Difference between I2C and SPI

nsaspook

Joined Aug 27, 2009
16,322
It's mainly the physical wire distance but chip delays that cause phase delays have the same effect.

SPI is a full duplex interface so we must have synchronization at the master and returned slave data to the data clock. Wire distance causes phase delay so at what level that phase delay causes the returned slave data to lose synchronization depends on the speed (time between clock edges) of the transmission clock. You could drive a 100-m cable with SPI with the correct drivers and receivers but the speed would need to be reduced unless you split the slave data and clock into another receiver back at the master to eliminate round trip delay.

http://www.ti.com/lit/ug/tidued8/tidued8.pdf
 

Thread Starter

champ1

Joined Jun 4, 2018
136
It's mainly the physical wire distance but chip delays that cause phase delays have the same effect.
Thanks nsaspook so its cable length between master and slave device and we can determine maximum and minimum cable length for protocol.

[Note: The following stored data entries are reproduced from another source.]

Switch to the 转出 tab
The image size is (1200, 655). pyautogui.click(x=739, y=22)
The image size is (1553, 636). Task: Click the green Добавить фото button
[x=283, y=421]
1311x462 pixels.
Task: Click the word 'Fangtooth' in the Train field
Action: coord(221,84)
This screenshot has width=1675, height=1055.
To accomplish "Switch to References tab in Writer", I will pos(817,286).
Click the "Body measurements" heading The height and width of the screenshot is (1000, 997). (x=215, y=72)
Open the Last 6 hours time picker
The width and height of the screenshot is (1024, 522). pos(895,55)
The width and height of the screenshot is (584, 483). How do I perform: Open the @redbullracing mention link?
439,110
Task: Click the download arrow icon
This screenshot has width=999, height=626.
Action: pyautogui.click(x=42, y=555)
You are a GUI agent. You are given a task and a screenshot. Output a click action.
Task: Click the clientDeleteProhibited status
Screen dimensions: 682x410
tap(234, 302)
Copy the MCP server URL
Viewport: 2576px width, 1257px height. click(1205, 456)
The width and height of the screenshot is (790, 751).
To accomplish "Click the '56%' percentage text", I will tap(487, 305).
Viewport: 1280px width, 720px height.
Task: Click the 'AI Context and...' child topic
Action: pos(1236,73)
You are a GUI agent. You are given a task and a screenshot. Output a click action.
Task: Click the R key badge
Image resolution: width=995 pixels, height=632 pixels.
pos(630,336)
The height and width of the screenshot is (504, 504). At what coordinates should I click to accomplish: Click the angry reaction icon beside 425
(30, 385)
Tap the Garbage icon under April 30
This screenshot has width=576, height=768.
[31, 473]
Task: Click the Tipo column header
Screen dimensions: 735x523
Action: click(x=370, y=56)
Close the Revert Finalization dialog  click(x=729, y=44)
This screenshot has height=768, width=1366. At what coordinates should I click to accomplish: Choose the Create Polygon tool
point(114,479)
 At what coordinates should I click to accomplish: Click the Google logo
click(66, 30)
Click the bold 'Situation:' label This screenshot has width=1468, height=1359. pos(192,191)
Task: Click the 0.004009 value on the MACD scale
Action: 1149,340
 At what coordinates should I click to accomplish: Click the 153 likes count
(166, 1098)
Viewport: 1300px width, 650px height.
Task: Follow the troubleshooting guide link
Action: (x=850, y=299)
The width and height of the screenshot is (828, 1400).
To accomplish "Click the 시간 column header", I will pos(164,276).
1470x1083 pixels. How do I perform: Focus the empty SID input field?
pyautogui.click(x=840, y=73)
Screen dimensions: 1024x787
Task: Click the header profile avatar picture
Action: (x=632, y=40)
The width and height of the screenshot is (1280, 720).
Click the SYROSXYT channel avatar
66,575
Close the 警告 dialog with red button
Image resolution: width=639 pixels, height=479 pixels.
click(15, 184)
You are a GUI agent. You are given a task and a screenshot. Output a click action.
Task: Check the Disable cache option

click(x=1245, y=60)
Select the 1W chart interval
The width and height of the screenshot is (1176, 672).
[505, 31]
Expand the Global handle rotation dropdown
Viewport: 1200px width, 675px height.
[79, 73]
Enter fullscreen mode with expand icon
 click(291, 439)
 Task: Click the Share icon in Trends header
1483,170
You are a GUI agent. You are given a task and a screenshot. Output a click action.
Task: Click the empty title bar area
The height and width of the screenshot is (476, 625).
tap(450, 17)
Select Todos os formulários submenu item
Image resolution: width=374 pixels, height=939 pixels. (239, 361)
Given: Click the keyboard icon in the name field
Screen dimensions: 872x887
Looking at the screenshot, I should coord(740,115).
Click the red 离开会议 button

Did you ever calculate distance how far master and slave should be connect. So far I have seen it at a very short distance.
 

WBahn

Joined Mar 31, 2012
32,832
I have followed this link https://aticleworld.com/difference-between-i2c-and-spi/ to understand difference between I2C and SPI

There is one point I2C is better for long distance and SPI is better for the short distance.

What is meaning of distance here, Is it the wire length between two devices or communication distance between two device ?
They are just different communications protocols, each with its own advantages and disadvantages. If you are designing a pure hardware interface (no programmable logic of any kind anywhere nearby) then SPI is very easy to implement while I²C is more difficult because of the need to perform collision detection and mitigation. But it becomes hard to manage as the number of devices grows since the master must decode a chip enable signal to each slave. I²C is easier to scale up, particularly from a wiring standpoint, but you have to have a means of assigning unique addresses to each device. Even though SPI (serial peripheral interface) and I2C (inter-integrated-circuit) were both intended for extremely short-distance comms, both have been used at reasonably long distances. I²C is the better choice as the distance grows because you don't have to deal so much with the phase delays in multiple lines, but you still have to account for propagation delays back and forth, particularly for doing proper collision detection.
 

Thread Starter

champ1

Joined Jun 4, 2018
136
I know hardware difference between I2C and SPI

I2C only uses 2 wires, Clock & Data; Clock is unidirectional and Data is bidirectional

SPI uses at minimum 4 wires, one Clock, one Data Out, one Data In, and one CS (chip select).

So I should use word like cable length instead of distance. Data transmission speed of communication protocols will depend on cable length between master and slave. if the cable length is longer, data transmission speed would be slower
 

shteii01

Joined Feb 19, 2010
4,644
I know hardware difference between I2C and SPI

I2C only uses 2 wires, Clock & Data; Clock is unidirectional and Data is bidirectional

SPI uses at minimum 4 wires, one Clock, one Data Out, one Data In, and one CS (chip select).

So I should use word like cable length instead of distance. Data transmission speed of communication protocols will depend on cable length between master and slave. if the cable length is longer, data transmission speed would be slower
Cable length is distance.

The trouble u r running in is cable routing. When u route a cable, u have to go around stuff and your cable length can increase greatly. That is why rs485 and other similar protocols were invented.